# Plastic Light Fixture with no Ground



## Daniel Holzman (Mar 10, 2009)

I assume you are referring to the green or bare ground wire from the cable. You should attach that to the box, if it is a metal box there should be a place for a grounding screw. If you have a plastic box (I think you said you did), they are typically not grounded, but you could attach the wire to a grounding screw anyway, not that it is going to do anything in that case. Definitely do not attach the ground wire to the neutral. The grounding wire is the independent equipment ground, which is there in case there is a line to case fault, in which case a metal case could become live, and the IEG is there to safely conduct the current and minimize the potential for you to get a shock. Also acts to trip the breaker in the event of a line to ground fault. So you are not going to have that protection, but lights are somewhat peculiar, in that they can be sold with no grounding connection, unlike most anything else electrical.


----------



## rjschwar (Nov 13, 2009)

Yes, my box is plastic.

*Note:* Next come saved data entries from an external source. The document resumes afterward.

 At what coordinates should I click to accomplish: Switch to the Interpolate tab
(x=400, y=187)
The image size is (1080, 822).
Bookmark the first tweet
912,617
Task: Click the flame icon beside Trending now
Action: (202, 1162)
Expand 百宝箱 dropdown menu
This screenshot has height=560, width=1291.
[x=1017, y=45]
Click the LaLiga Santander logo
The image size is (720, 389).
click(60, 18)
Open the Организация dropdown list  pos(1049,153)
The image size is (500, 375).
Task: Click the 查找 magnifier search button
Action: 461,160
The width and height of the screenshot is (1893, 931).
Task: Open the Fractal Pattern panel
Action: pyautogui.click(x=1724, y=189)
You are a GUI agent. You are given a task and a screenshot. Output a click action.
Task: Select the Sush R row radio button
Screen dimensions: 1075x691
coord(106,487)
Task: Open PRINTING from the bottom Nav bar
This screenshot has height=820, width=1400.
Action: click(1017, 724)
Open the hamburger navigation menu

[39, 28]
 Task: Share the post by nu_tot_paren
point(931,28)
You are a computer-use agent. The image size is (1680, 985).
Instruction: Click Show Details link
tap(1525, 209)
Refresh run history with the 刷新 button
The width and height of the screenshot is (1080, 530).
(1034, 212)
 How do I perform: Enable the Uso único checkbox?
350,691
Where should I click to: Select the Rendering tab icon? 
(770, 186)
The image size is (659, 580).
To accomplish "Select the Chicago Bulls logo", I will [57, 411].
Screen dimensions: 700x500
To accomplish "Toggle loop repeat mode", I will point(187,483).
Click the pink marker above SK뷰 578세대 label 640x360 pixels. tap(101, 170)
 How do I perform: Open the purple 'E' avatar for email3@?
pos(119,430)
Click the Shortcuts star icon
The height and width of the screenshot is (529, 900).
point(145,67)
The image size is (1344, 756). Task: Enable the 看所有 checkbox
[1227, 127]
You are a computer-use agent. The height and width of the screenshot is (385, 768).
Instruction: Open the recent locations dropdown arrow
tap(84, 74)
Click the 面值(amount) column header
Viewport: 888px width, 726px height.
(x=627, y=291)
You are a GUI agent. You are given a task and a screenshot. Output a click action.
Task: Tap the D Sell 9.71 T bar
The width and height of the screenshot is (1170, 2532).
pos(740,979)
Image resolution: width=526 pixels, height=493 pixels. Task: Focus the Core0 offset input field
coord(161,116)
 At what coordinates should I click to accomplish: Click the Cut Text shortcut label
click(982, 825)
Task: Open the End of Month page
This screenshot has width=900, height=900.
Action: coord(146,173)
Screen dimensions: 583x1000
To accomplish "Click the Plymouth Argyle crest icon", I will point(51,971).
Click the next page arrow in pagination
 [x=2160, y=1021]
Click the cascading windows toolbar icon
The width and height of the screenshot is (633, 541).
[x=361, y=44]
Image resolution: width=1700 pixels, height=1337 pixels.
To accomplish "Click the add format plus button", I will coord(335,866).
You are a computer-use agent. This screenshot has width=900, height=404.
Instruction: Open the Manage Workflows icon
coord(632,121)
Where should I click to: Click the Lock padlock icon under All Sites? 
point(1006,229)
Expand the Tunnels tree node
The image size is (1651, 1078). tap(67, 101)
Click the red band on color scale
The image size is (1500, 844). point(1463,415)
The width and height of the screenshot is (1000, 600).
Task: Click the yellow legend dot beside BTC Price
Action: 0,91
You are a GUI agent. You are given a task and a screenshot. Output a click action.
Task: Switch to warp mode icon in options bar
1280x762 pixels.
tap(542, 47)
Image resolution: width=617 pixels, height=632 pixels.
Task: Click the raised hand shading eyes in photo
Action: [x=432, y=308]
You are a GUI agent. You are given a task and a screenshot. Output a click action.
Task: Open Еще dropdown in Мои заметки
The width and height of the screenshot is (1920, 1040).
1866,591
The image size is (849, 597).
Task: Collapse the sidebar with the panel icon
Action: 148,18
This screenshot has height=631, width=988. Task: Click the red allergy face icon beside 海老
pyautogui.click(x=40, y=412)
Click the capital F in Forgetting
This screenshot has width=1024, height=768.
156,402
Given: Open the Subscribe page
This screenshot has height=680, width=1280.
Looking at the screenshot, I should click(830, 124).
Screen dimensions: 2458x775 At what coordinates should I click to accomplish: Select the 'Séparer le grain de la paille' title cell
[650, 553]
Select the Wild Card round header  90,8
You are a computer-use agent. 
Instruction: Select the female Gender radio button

As you said attaching the ground to the case won't accomplish anything as it is plastic, so should I just shove the ground wire into the back of the box?


----------



## Daniel Holzman (Mar 10, 2009)

Call me excessive, but I usually attach the ground wire to a screw through the box, just to keep it from flopping around on the totally outside chance it shorts across the hot and neutral. I know, never gonna happen, but I do it anyway.


----------



## rjschwar (Nov 13, 2009)

Great, Thanks.


----------



## Yoyizit (Jul 11, 2008)

Just make sure the neutral terminal goes to the lamp socket shell and that there is a max of about 1vac between this shell and earth ground when the lamp is on, the 1v being due to other appliances drawing current on this same circuit.


----------



## bbo (Feb 28, 2010)

also do not use electrical tape to connect the hot and neutrals to the fixture. use wire nuts. properly sized.


----------



## rjschwar (Nov 13, 2009)

I'm using the terminal screws for the connection. The electrical tape was just to cover any metal after the wire was connected to the terminal so the bare copper ground wouldn't end up touching anything and tripping the circuit when I pushed everything back into the box.


----------



## Julius793 (Dec 13, 2011)

Daniel Holzman said:


> Also acts to trip the breaker in the event of a line to ground fault. So you are not going to have that protection, but lights are somewhat peculiar, in that they can be sold with no grounding connection, unlike most anything else electrical.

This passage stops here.